De Duitsers begonnen de oorlog met de USSR, toen de Wehrmacht nog niet bewapend was met een middelzware tank "Panther". De productie van dit gevechtsvoertuig werd pas eind 1941 in Duitsland ingezet. De Panther-tank werd in 1942-43 in massaserie geproduceerd in de Krupp-fabrieken. In totaal werden ongeveer 6000 eenheden geproduceerd. Zodra de Panther-productie het geplande niveau bereikte, begonnen deze tanks op alle Europese fronten te verschijnen. In 1943 namen tweehonderd Panther-tanks deel aan de Slag om Koersk, de evacuatie- en commandovoertuigen niet meegerekend.
In de herfst van 1941 realiseerden de Duitsers zich hoe gevaarlijk de T-34-tank van het Sovjetleger voor hen was, ze sloegen alarm en stopten de productie van de tank, die massaal van de lopende band rolde. Binnen vier maanden was de Panther verbeterd en zo werd een praktisch nieuwe 35-tons tank met dezelfde naam ontwikkeld. Het werd in serie gezet. De Panther-tank is gemaakt als tegengewicht voor de T-34-tank. Duitse ontwerpers kopieerden in sommige opzichten zelfs de Sovjet T-34, het motorcompartiment en de hoofdtransmissielijnen. Maar daar hield de gelijkenis op. Bovendien reden Duitse tanks op benzine, terwijl Sovjettanks op diesel liepen.
In volledige gevechtsuitrusting woog de Panther-tank 45 ton, het was een te zwaar voertuig, maar het was alleen mogelijk om het gewicht te verminderen vanwege bepantsering, maar ze durfden dit niet te doen. Alle pantserplaten van de toren kregen een helling om directe treffers beter weer te geven. De lengte van de tank was 6860 mm, de breedte was 3280 mm, de hoogte was 2990 en de afstand van de grond tot de romp, dat wil zeggen, de bodemvrijheid was 565 mm. Het wapen was bijna twee meter lang. De munitielading van het kanon bestond uit 81 pantserdoorborende projectielen, waardoor een vrij lange strijd kon worden gevoerd. Naast het kanon was de Panther-tank bewapend met twee machinegeweren.
De krachtcentrale van de tank bestond uit een 12-cilinder benzinemotor van 700 pk, waarmee de "Panther" met een snelheid van ongeveer zestig km/u over de snelweg liep. De bescherming van de machine bestond uit gevormd gewalst pantser met oppervlakteverharding. De romp van de tank bestond uit 40 mm bepantsering en het voorste deel was 60 mm dik. De toren aan de zijkanten droeg een pantser met een doorsnede van 45 mm, en het voorhoofd van de toren en de mantel van het kanon - 110 mm. Het chassis van de Panther was bestand tegen het gewicht en de wendbaarheid van de auto was op een redelijk goed niveau. De bemanning van 5 had echter te maken met krappe omstandigheden in het gevechtscompartiment.

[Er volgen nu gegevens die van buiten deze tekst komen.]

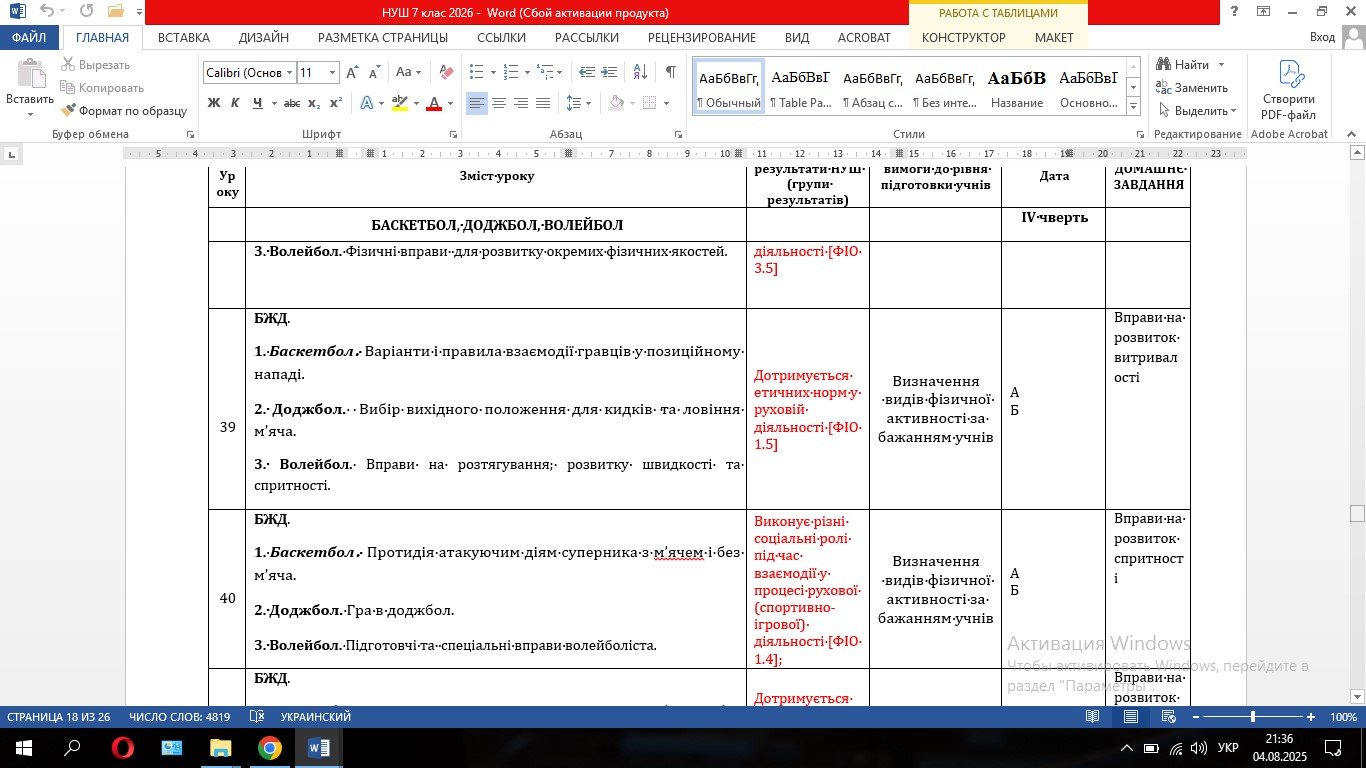
Task: Click the Create PDF file icon
Action: (1288, 88)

Begin 1943 besloot de Wehrmacht om de Panther te moderniseren, rekening houdend met de omstandigheden aan het oostfront. De tank "Panther 2" verscheen, de verwerking raakte voornamelijk de bescherming van de toren, waarvoor het pantser aanzienlijk werd versterkt. Het frontale pantser werd 125 mm dik en de kanonmantel kreeg een 150 mm dik pantser. "Panther 2" begon 47 ton te wegen. De gewichtstoename werd gecompenseerd door een nieuwe krachtcentrale; er werd een 900 pk Maybach-motor op de tank geïnstalleerd. en een achttraps transmissie met hydrauliek.

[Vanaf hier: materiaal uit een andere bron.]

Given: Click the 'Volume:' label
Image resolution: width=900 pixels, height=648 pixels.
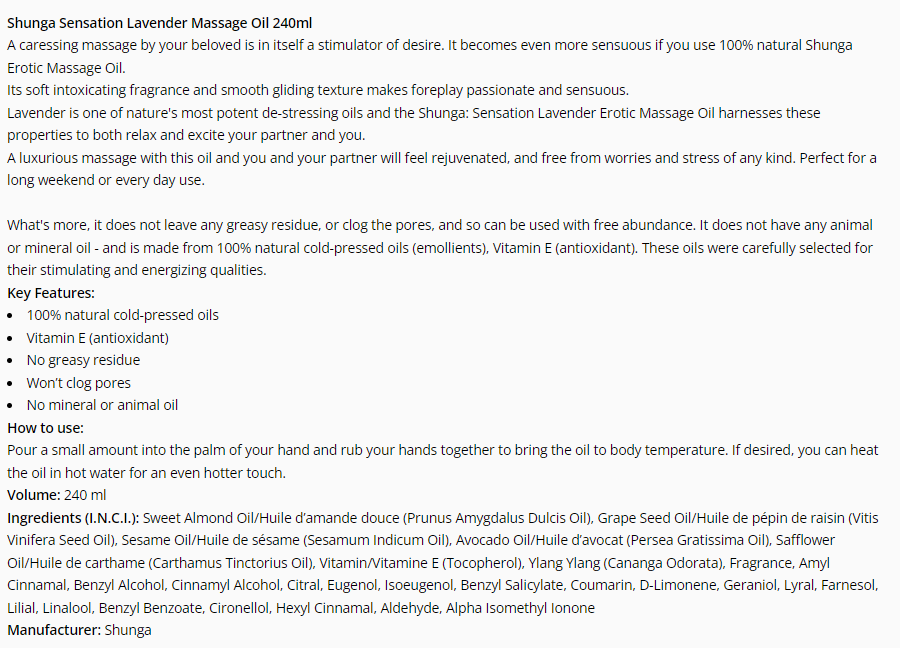Looking at the screenshot, I should [34, 495].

Het kanon werd ook vervangen, er werd een 88 mm KVK geïnstalleerd, die sneller vuren heeft en een hoog pantserdoorborend vermogen heeft. Ook was de auto uitgerust met nachtkijkers en een telescopische afstandsmeter. Rheinmetall bood aan om een luchtverdedigingssysteem met luchtafweerondersteuning op de tank te installeren. Maar in dit stadium stopte de ontwikkeling van de nieuwe Panther 2-tank vanwege de moeilijke situatie voor het Duitse commando op alle fronten. Hoewel de Duitse tank "Panther" in zijn oorspronkelijke vorm tot het einde van de oorlog werd geproduceerd.